Support black LGBTQ organisations

Queer people of colour are at an increased risk of experiencing violence, exclusion, police brutality and oppression. They are also more likely to suffer from depression, anxiety and other mental health issues as a result of what is commonly referred to as ‘compounded minority stress’—being both queer and black or brown. The LGBTQ Racial Justice Fund and the Black Trans Femmes in the Arts Collective are two out of numerous organisations working to protect and uplift black queer people in the US. If you’re based in the UK, you may want to check out UK Black Pride, IMAAN and NAZ Project.

Contact local representatives

While the focus tends to revolve around national politics—it is local authorities that are often hotbeds of racial injustice. Inquire about your mayor, comptroller, chief of police, and district attorney, demand accountability for their actions, and be sure to vote in local elections and get involved in your community.

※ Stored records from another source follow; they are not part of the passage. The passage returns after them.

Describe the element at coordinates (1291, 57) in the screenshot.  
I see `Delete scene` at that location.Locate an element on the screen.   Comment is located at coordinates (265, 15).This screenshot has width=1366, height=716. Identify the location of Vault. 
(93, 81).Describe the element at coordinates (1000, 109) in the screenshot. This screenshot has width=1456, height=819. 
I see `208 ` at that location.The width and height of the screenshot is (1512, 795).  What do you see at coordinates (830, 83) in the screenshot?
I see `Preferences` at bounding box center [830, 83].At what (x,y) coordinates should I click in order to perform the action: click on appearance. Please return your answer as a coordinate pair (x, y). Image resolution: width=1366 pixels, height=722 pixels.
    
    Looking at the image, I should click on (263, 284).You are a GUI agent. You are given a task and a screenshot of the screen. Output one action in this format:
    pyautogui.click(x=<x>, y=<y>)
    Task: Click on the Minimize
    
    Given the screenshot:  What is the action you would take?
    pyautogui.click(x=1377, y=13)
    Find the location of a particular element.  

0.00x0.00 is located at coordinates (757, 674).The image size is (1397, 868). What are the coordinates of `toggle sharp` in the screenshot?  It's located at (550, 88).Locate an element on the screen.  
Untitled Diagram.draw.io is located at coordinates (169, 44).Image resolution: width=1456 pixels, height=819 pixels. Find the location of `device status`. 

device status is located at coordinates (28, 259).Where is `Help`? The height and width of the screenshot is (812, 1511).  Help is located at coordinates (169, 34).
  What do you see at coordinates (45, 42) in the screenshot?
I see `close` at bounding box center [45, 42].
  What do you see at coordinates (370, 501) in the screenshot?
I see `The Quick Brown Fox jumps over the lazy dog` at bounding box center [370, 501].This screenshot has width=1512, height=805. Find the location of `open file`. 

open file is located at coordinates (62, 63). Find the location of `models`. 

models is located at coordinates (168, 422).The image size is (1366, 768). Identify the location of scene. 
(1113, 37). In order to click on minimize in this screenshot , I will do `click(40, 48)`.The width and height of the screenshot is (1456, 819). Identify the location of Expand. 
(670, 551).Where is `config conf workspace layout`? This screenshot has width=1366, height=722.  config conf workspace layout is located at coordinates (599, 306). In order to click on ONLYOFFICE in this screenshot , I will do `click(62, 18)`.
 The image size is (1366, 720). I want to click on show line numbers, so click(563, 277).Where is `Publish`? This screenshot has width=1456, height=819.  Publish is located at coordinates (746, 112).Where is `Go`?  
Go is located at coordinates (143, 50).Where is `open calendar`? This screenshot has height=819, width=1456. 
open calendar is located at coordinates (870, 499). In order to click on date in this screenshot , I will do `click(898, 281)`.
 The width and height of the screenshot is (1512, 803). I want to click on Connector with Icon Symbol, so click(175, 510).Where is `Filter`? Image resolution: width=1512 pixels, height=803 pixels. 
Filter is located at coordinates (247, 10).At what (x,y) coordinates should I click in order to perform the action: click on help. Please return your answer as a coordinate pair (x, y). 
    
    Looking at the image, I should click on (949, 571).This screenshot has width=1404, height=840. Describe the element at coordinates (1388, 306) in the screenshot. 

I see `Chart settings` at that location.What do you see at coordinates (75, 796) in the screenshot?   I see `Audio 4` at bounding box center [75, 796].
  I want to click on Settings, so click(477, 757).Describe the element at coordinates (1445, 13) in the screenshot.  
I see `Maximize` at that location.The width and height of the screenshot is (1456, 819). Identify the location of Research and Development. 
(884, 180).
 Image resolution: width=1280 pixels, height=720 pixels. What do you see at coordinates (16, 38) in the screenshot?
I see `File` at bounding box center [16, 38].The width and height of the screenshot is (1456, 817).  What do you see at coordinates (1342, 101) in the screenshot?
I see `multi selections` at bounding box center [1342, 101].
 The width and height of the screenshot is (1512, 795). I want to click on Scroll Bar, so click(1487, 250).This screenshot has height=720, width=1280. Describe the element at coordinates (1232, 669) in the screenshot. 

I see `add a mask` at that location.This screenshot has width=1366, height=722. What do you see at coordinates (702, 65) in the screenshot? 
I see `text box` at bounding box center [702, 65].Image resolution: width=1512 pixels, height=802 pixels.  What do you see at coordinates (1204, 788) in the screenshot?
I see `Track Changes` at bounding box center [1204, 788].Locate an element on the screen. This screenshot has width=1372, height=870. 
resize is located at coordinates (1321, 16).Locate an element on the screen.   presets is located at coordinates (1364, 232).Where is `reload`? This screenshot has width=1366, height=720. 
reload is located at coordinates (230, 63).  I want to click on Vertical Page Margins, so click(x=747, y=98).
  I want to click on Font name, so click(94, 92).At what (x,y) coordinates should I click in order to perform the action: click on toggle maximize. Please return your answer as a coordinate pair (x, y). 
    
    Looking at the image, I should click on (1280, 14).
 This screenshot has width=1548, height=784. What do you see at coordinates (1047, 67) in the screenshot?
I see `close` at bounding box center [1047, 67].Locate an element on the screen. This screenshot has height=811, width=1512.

Join efforts to defund the police

Across the US, and around the world, more and more people are demanding to defund the police and invest their budget in community projects and infrastructure and locally-run emergency-response teams. Minneapolis may be the first US city to completely disband its police force, and LA Mayor Eric Garcetti had already pledged to slash the city’s police budget and invest the money in communities of colour. Join the growing demand to defund the police by supporting #8toAbolition, the Movement for Black Lives or other NGOs operating in your city or county.

Dismantle Whiteness

Challenge yourself with daily and rigorous reflections on how the concept of Whiteness may affect your life; in what ways does it limit or impact your actions, your perceptions, your opinions, your circle of friends? Policies are important milestones in the fight against systemic racism, but they alone cannot herald real, long-lasting change on societal and institutional scales. Slavery had been abolished, Jim Crow laws had been eradicated, and yet here we are still battling the plague of racism. Ultimately, racial justice could only be achieved when we fundamentally change the ways we see ourselves and obliterate the institution and concept of Whiteness.